Великий творческий период его жизни, период, когда возникли «Trois romans»[213] (изданы в 1951–1953 годы), а также новаторская пьеса «En attendant Godot»[214] (впервые поставленная в 1953 году), начался сразу после войны, между 1946-м и 1949-м. Работы, написанные в дальнейшем, и прозаические, и для театра, мощны, однако не превосходят по масштабам созданное в тот великий период и не открывают новых направлений в творчестве Беккета. «Три романа», из которых «Моллой» – первый, останутся крупнейшими достижениями Беккета.

Зачем Беккет перешел с английского на французский? Отчасти ответ наверняка в том, что к 1946 году стало ясно: Франция была и останется Беккету домом. Отчасти же дело в том, что французский оказался подходящим для свирепой прямоты тона, которую Беккет желал развивать. Это свойство французского языка более чем достаточно доказал Луи-Фердинанд Селин в романах «Voyage au bout de la nuit» (1932) и «Mort à credit» (1936)[215]

.

«Моллой» – работа загадочная, она и напрашивается на толкования, и вместе с тем не поддается им. Это история о двух мужчинах, Моллое и Моране, или Моллой и Моран – один и тот же человек? Как устроено время в мире, где Моллой и Моран (или Моллой/Моран) обретаются: движется ли оно линейно вперед или по кругу? Сущности, отдающие приказы Морану, – из этого мира или из иного?

Задача упорядочивания «Моллоя» занимает исследователей Беккетова творчества. В частности, было предложено осмыслять эту книгу, читая вторую ее часть как литературный вымысел, сочиненный Моллоем о персонаже по имени Моран, который отправляется странствовать в поисках своего автора. Внешнее странствие Морана в таком случае – метафора внутреннего странствия Моллоя к себе самому; Моран в конце концов «находит» Моллоя, своего автора, превращаясь в него. Первый объективный признак этого преображения – внезапная боль в колене, которая постепенно парализует ему ногу, и Моран оказывается в том же затруднительном положении, что и Моллой в начале книги: ему приходится ехать на велосипеде, действуя одной здоровой ногой.

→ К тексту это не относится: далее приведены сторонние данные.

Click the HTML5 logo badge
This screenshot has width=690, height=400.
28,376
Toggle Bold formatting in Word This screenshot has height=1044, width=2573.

Но с той же убедительностью можно предположить, что фигура автора – Моран, а не Моллой. В конце своего повествования, подчиняясь голосам, которые велят ему сдать отчет о своем безуспешном поиске Моллоя, Моран пишет:

И я вошел в дом и записал: Полночь. Дождь стучится в окно. Была не полночь. Не было дождя[216].

Если кто-то пишет, что дождь стучится в окно, когда дождь на самом деле в окно не стучится, этот человек либо врет, либо – возвышеннее – сочиняет художественную прозу. Не намекают ли эти загадочные финальные фразы, что Моран с самого начала был автором художественной прозы, которую мы читаем? В таком случае Моран – не другое ли имя Беккета?

То, что не существует консенсуса, как – на этом простейшем уровне – читать роман, подсказывает, что нам, возможно, придется отложить вопрос, как рационально истолковывать эту книгу, как свести ее к порядку. Попытки осмыслить «Моллоя» – вероятно, не лучший или не самый продуктивный способ обращаться с этой книгой.

Первое читательское впечатление и самое стойкое воспоминание о «Моллое» – его проза, она одновременно и цепкая, и утонченная, это инструмент, который Беккет здесь создает под свой могучий и изощренный ум. В обеих половинах книги, но особенно в первой, монолог неуклонно ведет нас вперед, но при этом его устремленность сдерживается сомнениями и уточнениями, в основном – сумрачно-комическими. Из противостояния, с одной стороны, неизъяснимого, квазифизического порыва двигаться вперед, а с другой – тормозящей силы критического ума, возникает характерное движение Беккетовой художественной прозы, изысканной в потоке ее словесной музыки, но вместе с тем неотвратимо замкнутой на саму себя.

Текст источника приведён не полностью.